While privacy is fine if you’re an individual investor, it doesn’t work the same for registered investment advisors.

Promptly after receiving the RIA license, 776 set about raising a $176 million crypto fund that dwindled to just $6 million as the digital-asset sector was engulfed by its crypto winter. “I got that timing wrong,” he says. Instead, 30% of a planned $776 million capital raise expected to be announced later this year will be set aside to invest in Web3 startups, The Information reported, citing investor documents. Though Ohanian declined to share details on how the bulk of his portfolio has performed, it’s hard to see how 776 could have escaped the digital asset market’s recent collapse. Following the overall NFT market–whose monthly volume has collapsed 83% since its all-time high last January, according to data site CryptoSlam– trading of Bored Ape Yacht Club NFTs, the flagship of portfolio company Yuga Labs has dropped 88% from its record; Doodles NFT activity is down 85%; and Moonbirds, created by Proof, is off 98%. Making matters worse, half of the $200 million Ohanian had earmarked to invest in blockchain social networks was for companies building on Solana, the favorite of bankrupt FTX’s former CEO Sam Bankman-Fried. Solana’s sol token was valued at $258 when the allocation was announced, now it trades at about $25.

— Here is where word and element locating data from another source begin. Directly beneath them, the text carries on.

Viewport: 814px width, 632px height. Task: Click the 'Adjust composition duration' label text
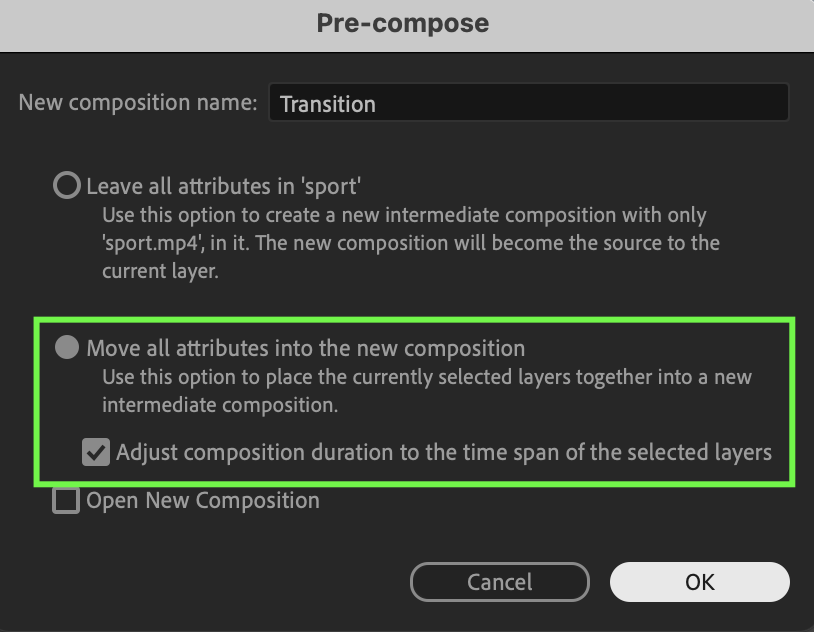point(444,452)
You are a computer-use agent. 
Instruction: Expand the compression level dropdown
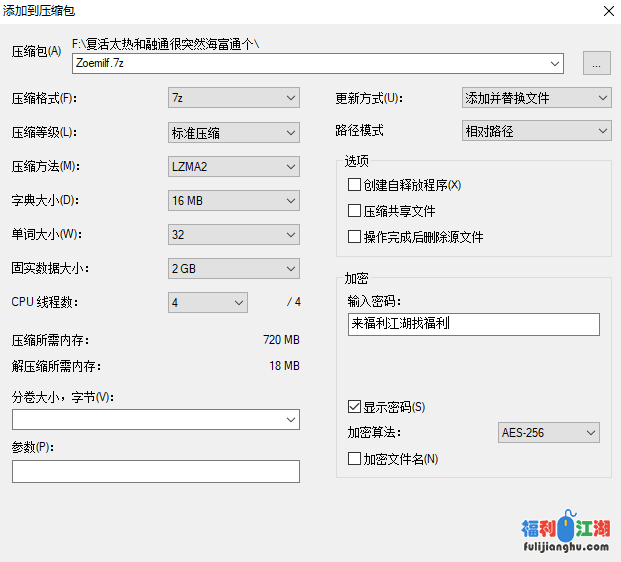point(234,132)
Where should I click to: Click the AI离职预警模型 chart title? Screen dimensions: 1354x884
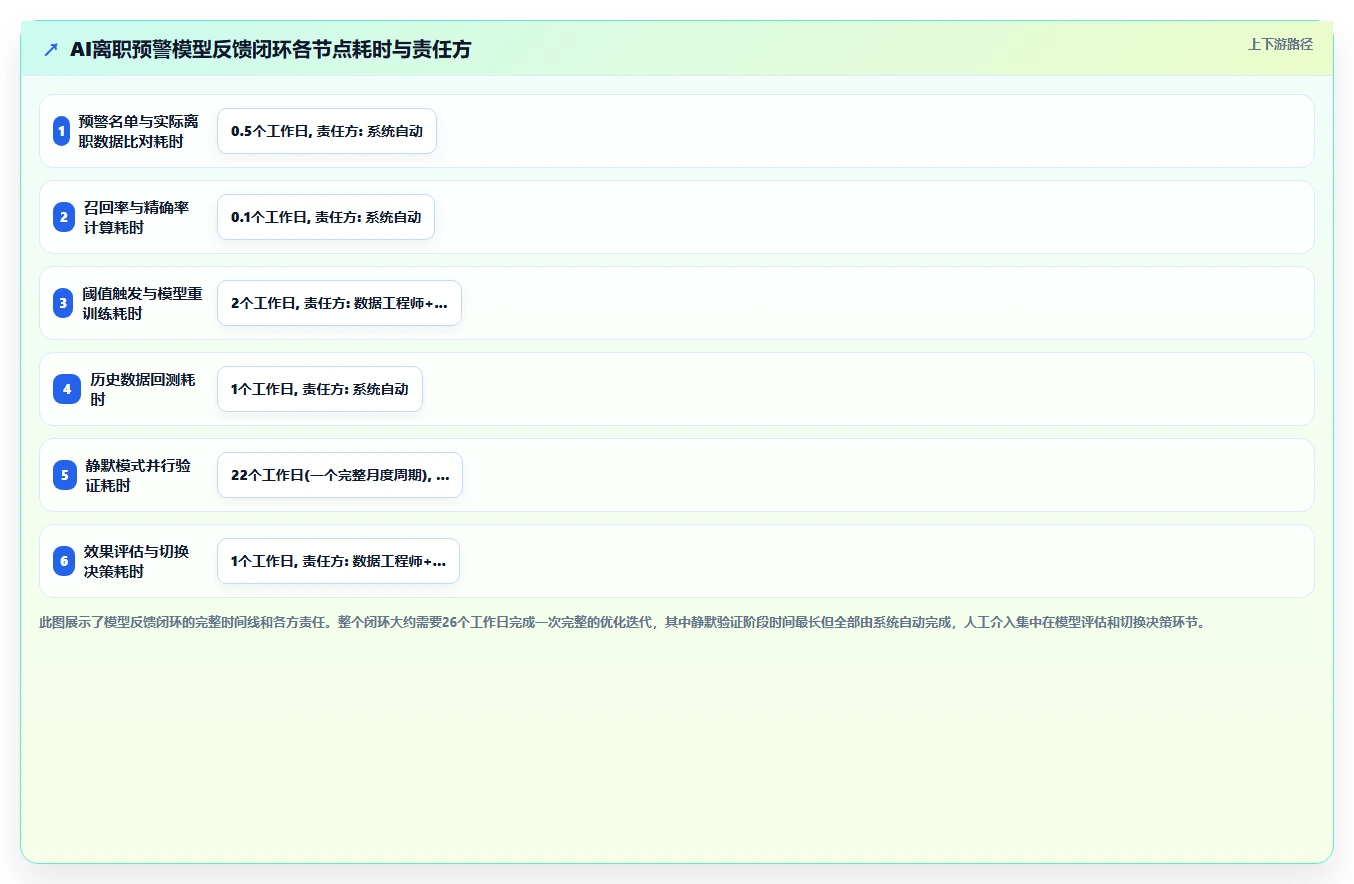270,49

While privacy is fine if you’re an individual investor, it doesn’t work the same for registered investment advisors. To comply with regulatory requirements, 776 stores its digital assets at two separate regulated third-party custodians that can be compelled to hand over or freeze assets. Same goes for at least one of 776’s limited partnership holdings, according to Ryan Akkina, of MIT’s Investment Management Co., which stores its digital assets with a third-party custodian bank.

Once assets are under control of third parties—especially those willing to comply with government demands—the investments are no longer immune to seizure. Though none of the $68 billion in asset seizures tracked by the non-profit Institute for Justice between 2000 and 2019 were crypto, the Immigration Customs and Enforcement office seized $3.98 billion worth of cryptocurrency in 2022 alone. Leslie Sammis, a Tampa-based lawyer who specializes in criminal defense, says that cryptocurrency seizures have increased from none of her business in 2021 to 20% in 2022—all of them from centralized exchanges.

“It’s the innocent people that get screwed the most,” warns Sammis, referring to clients she claims get caught in the cross-hairs of some government seizures. “The people that are drug dealers or whatever, they know a little bit more about it.” However, Timothy Massad, former chairman of the Commodities Futures Trading Commission and current digital assets fellow at Harvard, says that without the ability to seize assets, many stolen items would never be returned to their lawful owners. “I don’t think criminal law enforcement is inconsistent with the notion of a free market,” Massad says.

During Ohanian’s most recent trip to Armenia he engaged in what he calls “family mode.” In addition to preparing an inheritance of NFTs for his daughter, Olympia, he bought the three Armenian rugs that are now on display at his farm, hoping to rebuild the legacy that was seized more than a century ago. “I was thinking, Okay, how do I help restore some of these physical connections that were broken?” Once again gesturing to the floor around him he adds: “And so these carpets are all for Olympia. And who knows any other kids we might have. Knock on wood, this is not a country I’m planning on fleeing. But I know not everyone has that opportunity.”